=== STUDY MATERIAL ===
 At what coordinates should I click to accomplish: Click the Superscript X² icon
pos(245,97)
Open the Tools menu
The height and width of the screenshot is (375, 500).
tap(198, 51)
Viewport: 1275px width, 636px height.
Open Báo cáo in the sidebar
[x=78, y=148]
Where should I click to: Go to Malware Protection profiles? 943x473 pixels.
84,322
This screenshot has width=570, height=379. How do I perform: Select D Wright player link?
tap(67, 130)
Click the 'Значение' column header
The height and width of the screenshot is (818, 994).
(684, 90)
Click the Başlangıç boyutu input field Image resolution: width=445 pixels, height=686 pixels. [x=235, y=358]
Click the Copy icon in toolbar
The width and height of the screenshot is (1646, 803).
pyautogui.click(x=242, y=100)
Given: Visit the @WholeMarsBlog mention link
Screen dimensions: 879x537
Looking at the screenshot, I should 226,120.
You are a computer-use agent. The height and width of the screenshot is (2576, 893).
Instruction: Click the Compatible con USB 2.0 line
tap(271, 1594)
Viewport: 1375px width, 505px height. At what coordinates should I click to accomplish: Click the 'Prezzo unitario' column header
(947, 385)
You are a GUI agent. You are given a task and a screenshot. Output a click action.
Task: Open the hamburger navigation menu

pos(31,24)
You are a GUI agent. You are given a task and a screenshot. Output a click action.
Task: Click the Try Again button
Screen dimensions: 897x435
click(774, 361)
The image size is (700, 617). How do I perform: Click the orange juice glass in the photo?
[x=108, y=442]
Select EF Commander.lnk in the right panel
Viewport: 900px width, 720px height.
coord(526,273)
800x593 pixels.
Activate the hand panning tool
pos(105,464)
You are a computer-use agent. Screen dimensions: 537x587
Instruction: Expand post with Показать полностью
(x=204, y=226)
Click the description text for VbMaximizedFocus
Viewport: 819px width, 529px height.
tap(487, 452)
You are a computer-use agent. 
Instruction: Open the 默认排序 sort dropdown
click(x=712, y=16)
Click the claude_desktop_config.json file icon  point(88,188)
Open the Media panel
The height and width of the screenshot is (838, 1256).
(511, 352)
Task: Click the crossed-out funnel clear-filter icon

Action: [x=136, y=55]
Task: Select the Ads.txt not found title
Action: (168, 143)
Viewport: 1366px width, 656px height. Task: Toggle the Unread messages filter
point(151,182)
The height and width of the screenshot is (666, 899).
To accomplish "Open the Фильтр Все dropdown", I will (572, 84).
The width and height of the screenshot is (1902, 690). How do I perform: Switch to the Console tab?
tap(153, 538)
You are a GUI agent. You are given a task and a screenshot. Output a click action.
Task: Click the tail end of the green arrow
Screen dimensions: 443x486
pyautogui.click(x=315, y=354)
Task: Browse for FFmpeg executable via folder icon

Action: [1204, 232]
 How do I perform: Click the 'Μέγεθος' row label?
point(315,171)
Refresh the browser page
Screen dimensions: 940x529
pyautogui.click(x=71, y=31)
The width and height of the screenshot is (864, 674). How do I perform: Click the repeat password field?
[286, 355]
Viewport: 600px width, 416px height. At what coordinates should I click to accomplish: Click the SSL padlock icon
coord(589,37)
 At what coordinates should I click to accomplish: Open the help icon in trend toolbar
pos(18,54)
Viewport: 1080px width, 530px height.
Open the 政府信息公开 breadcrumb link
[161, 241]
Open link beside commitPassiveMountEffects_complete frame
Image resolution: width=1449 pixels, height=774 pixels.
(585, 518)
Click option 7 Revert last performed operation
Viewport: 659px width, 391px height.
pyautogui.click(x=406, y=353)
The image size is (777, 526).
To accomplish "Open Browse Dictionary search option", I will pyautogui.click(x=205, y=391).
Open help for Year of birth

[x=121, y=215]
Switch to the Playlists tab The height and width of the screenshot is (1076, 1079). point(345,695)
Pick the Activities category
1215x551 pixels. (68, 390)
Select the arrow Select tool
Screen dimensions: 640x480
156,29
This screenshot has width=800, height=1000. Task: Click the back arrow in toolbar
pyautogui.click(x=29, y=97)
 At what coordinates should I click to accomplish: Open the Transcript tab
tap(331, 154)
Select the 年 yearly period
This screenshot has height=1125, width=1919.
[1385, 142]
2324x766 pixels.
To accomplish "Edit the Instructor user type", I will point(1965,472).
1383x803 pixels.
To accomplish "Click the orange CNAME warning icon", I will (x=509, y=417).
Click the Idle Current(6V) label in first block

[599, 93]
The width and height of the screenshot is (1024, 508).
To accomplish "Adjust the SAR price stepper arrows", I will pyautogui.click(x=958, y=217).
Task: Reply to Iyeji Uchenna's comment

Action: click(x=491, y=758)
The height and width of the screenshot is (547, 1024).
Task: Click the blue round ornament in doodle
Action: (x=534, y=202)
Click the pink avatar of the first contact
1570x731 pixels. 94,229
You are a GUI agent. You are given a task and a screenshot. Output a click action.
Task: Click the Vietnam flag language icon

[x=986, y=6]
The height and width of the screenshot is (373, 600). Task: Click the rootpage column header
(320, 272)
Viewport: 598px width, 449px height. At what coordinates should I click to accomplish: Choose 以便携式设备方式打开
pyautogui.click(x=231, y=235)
===
YOUR OBJECTIVE: Please output the complete set of records above without any alteration.

THE COMPLETED TASK:
 At what coordinates should I click to accomplish: Click the Superscript X² icon
pos(245,97)
Open the Tools menu
The height and width of the screenshot is (375, 500).
tap(198, 51)
Viewport: 1275px width, 636px height.
Open Báo cáo in the sidebar
[x=78, y=148]
Where should I click to: Go to Malware Protection profiles? 943x473 pixels.
84,322
This screenshot has width=570, height=379. How do I perform: Select D Wright player link?
tap(67, 130)
Click the 'Значение' column header
The height and width of the screenshot is (818, 994).
(684, 90)
Click the Başlangıç boyutu input field Image resolution: width=445 pixels, height=686 pixels. [x=235, y=358]
Click the Copy icon in toolbar
The width and height of the screenshot is (1646, 803).
pyautogui.click(x=242, y=100)
Given: Visit the @WholeMarsBlog mention link
Screen dimensions: 879x537
Looking at the screenshot, I should 226,120.
You are a computer-use agent. The height and width of the screenshot is (2576, 893).
Instruction: Click the Compatible con USB 2.0 line
tap(271, 1594)
Viewport: 1375px width, 505px height. At what coordinates should I click to accomplish: Click the 'Prezzo unitario' column header
(947, 385)
You are a GUI agent. You are given a task and a screenshot. Output a click action.
Task: Open the hamburger navigation menu

pos(31,24)
You are a GUI agent. You are given a task and a screenshot. Output a click action.
Task: Click the Try Again button
Screen dimensions: 897x435
click(774, 361)
The image size is (700, 617). How do I perform: Click the orange juice glass in the photo?
[x=108, y=442]
Select EF Commander.lnk in the right panel
Viewport: 900px width, 720px height.
coord(526,273)
800x593 pixels.
Activate the hand panning tool
pos(105,464)
You are a computer-use agent. Screen dimensions: 537x587
Instruction: Expand post with Показать полностью
(x=204, y=226)
Click the description text for VbMaximizedFocus
Viewport: 819px width, 529px height.
tap(487, 452)
You are a computer-use agent. 
Instruction: Open the 默认排序 sort dropdown
click(x=712, y=16)
Click the claude_desktop_config.json file icon  point(88,188)
Open the Media panel
The height and width of the screenshot is (838, 1256).
(511, 352)
Task: Click the crossed-out funnel clear-filter icon

Action: [x=136, y=55]
Task: Select the Ads.txt not found title
Action: (168, 143)
Viewport: 1366px width, 656px height. Task: Toggle the Unread messages filter
point(151,182)
The height and width of the screenshot is (666, 899).
To accomplish "Open the Фильтр Все dropdown", I will (572, 84).
The width and height of the screenshot is (1902, 690). How do I perform: Switch to the Console tab?
tap(153, 538)
You are a GUI agent. You are given a task and a screenshot. Output a click action.
Task: Click the tail end of the green arrow
Screen dimensions: 443x486
pyautogui.click(x=315, y=354)
Task: Browse for FFmpeg executable via folder icon

Action: [1204, 232]
 How do I perform: Click the 'Μέγεθος' row label?
point(315,171)
Refresh the browser page
Screen dimensions: 940x529
pyautogui.click(x=71, y=31)
The width and height of the screenshot is (864, 674). How do I perform: Click the repeat password field?
[286, 355]
Viewport: 600px width, 416px height. At what coordinates should I click to accomplish: Click the SSL padlock icon
coord(589,37)
 At what coordinates should I click to accomplish: Open the help icon in trend toolbar
pos(18,54)
Viewport: 1080px width, 530px height.
Open the 政府信息公开 breadcrumb link
[161, 241]
Open link beside commitPassiveMountEffects_complete frame
Image resolution: width=1449 pixels, height=774 pixels.
(585, 518)
Click option 7 Revert last performed operation
Viewport: 659px width, 391px height.
pyautogui.click(x=406, y=353)
The image size is (777, 526).
To accomplish "Open Browse Dictionary search option", I will pyautogui.click(x=205, y=391).
Open help for Year of birth

[x=121, y=215]
Switch to the Playlists tab The height and width of the screenshot is (1076, 1079). point(345,695)
Pick the Activities category
1215x551 pixels. (68, 390)
Select the arrow Select tool
Screen dimensions: 640x480
156,29
This screenshot has width=800, height=1000. Task: Click the back arrow in toolbar
pyautogui.click(x=29, y=97)
 At what coordinates should I click to accomplish: Open the Transcript tab
tap(331, 154)
Select the 年 yearly period
This screenshot has height=1125, width=1919.
[1385, 142]
2324x766 pixels.
To accomplish "Edit the Instructor user type", I will point(1965,472).
1383x803 pixels.
To accomplish "Click the orange CNAME warning icon", I will (x=509, y=417).
Click the Idle Current(6V) label in first block

[599, 93]
The width and height of the screenshot is (1024, 508).
To accomplish "Adjust the SAR price stepper arrows", I will pyautogui.click(x=958, y=217).
Task: Reply to Iyeji Uchenna's comment

Action: click(x=491, y=758)
The height and width of the screenshot is (547, 1024).
Task: Click the blue round ornament in doodle
Action: (x=534, y=202)
Click the pink avatar of the first contact
1570x731 pixels. 94,229
You are a GUI agent. You are given a task and a screenshot. Output a click action.
Task: Click the Vietnam flag language icon

[x=986, y=6]
The height and width of the screenshot is (373, 600). Task: Click the rootpage column header
(320, 272)
Viewport: 598px width, 449px height. At what coordinates should I click to accomplish: Choose 以便携式设备方式打开
pyautogui.click(x=231, y=235)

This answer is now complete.